## Start Supplied material
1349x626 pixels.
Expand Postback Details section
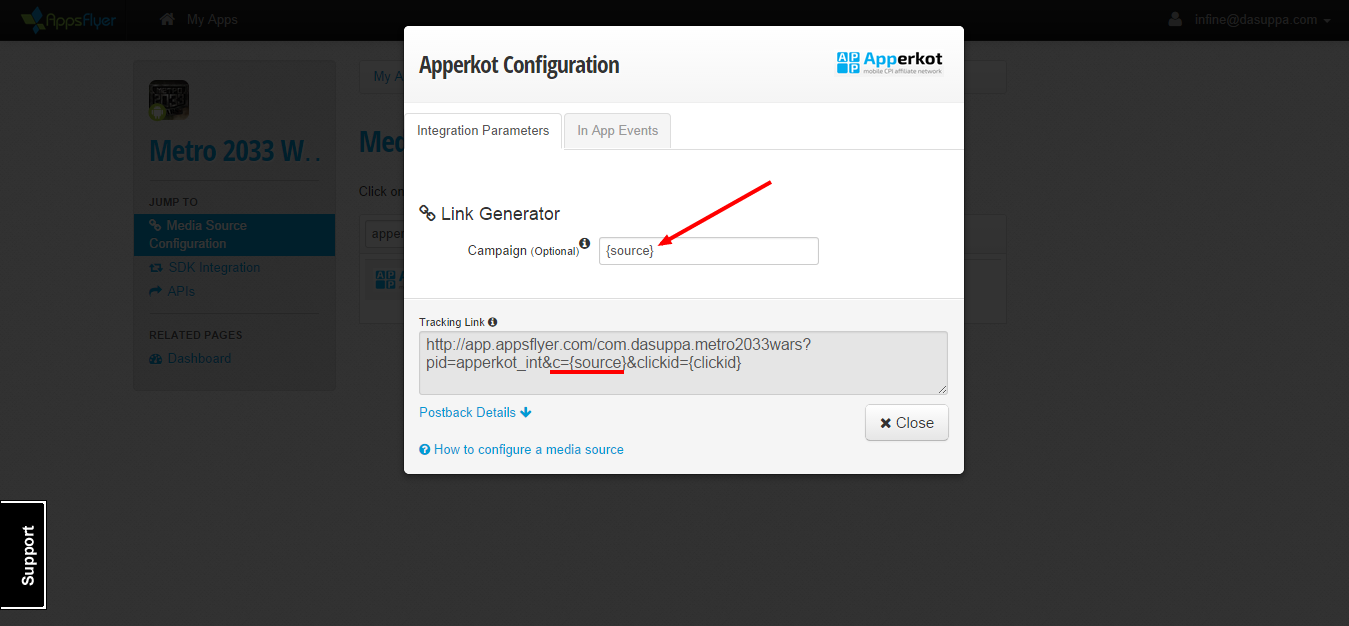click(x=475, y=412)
## End Supplied material
## Start Supplied material
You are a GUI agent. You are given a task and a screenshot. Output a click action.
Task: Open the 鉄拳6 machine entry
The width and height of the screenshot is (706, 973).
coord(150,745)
## End Supplied material
## Start Supplied material
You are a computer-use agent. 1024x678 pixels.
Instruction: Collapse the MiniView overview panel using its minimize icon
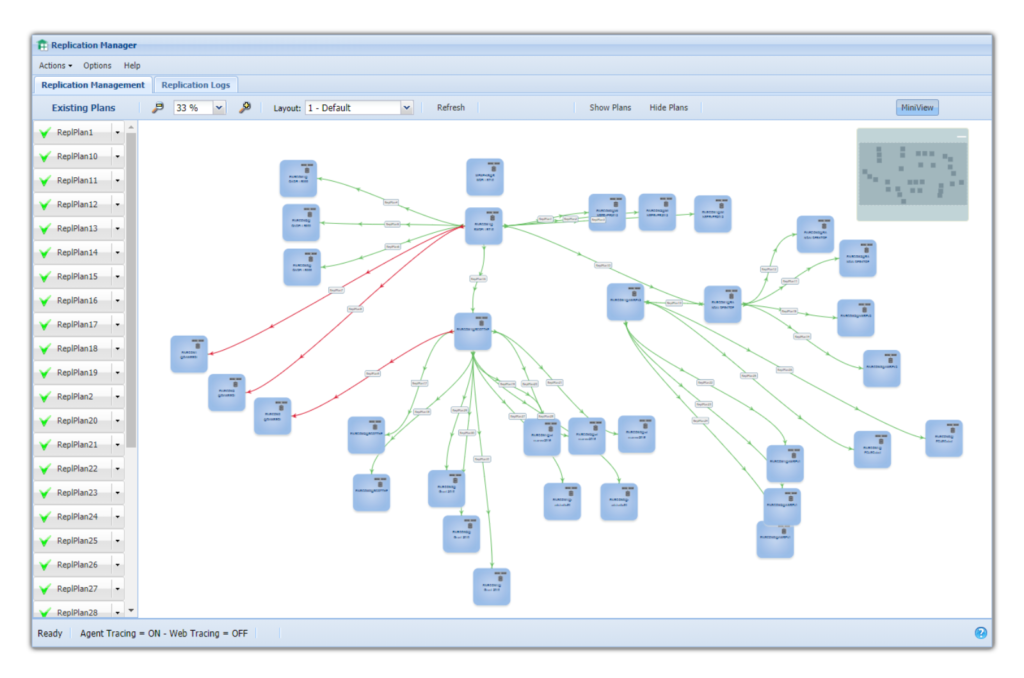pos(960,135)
## End Supplied material
### To do:
Copy the material from the line containing "1349x626 pixels." through the line containing "click(x=475, y=412)", both lines included, and omit the pictures.

### Result:
1349x626 pixels.
Expand Postback Details section
click(x=475, y=412)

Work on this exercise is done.